MacQueen’s lawyer stressed that he has not yet been tried and therefore he continues to be presumed to be innocent.
“He has lived his entire life in Barrie and the surrounding areas of Barrie … He’s always worked and contributed to the community,” said his lawyer, Mary Cremer, adding that he remained in the community during all the years police investigated the case. “It is our constitutional right, for any Canadian, to have reasonable bail.
“He had been in custody for quite some time before he did make bail," she added. "This is a person who has a very loving and supportive family and he’s got a number of friends in the community, a number of co-workers in the community, who believe in him and support him.”
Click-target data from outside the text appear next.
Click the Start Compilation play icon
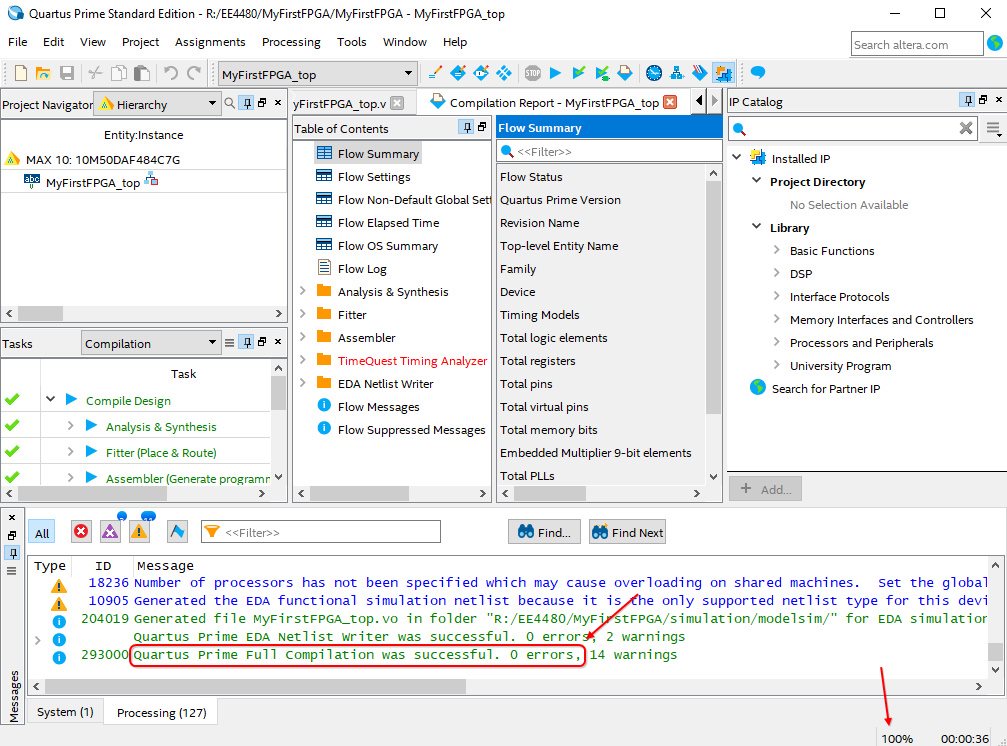The height and width of the screenshot is (746, 1007). [x=556, y=73]
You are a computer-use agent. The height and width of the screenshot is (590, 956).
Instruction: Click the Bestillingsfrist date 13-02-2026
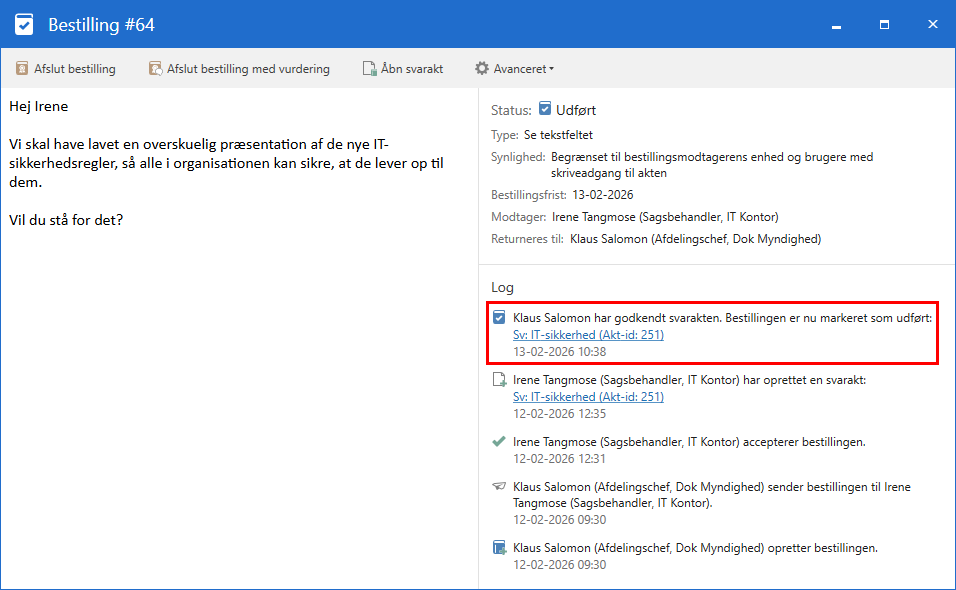[602, 194]
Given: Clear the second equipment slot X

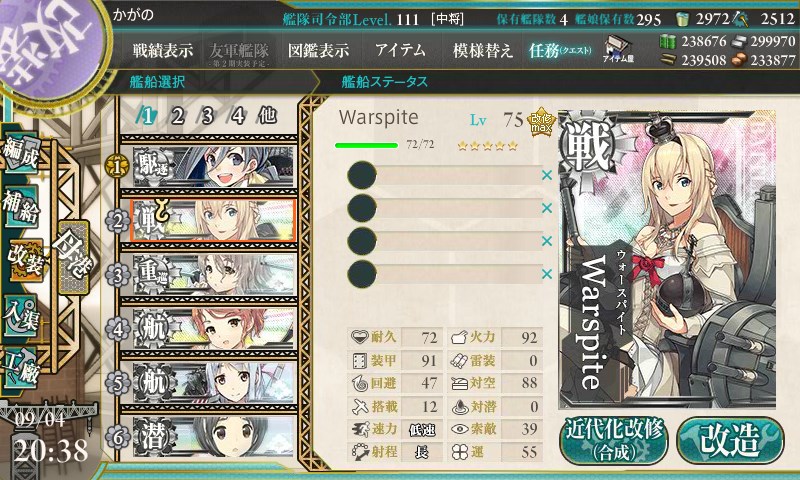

Janeiro, 20, was found dead by friends on Oct. 10, 1994. At the time, police said she suffered multiple stab wounds. Her two-year-old daughter had been visiting her grandparents at the time.
The initial Barrie police investigation included help from the Ontario Provincial Police's forensic identification bureau. While the OPP took over the case in October 1999 to utilize an unspecified investigative technique, it was turned back to Barrie police in February 2012.
Police say investigators then tapped into newer forensic tools through the Centre of Forensic Sciences to re-examine some of the existing evidence.
MacQueen was charged on Jan. 13, 2021. Police at the time said new information had come to light about a year earlier. Janeiro and McQueen, police said, had known each other.
“Her daughter is now an adult and has lived without her mother to nurture and love her," MacLennan said. "The pain for this family must be overwhelming to know that the accused killer walks free while the family mourns and tries to maintain hope that justice will someday prevail.
“The nature of this young woman’s death was horrific and parallels the many women that are murdered every day in Canada," she added.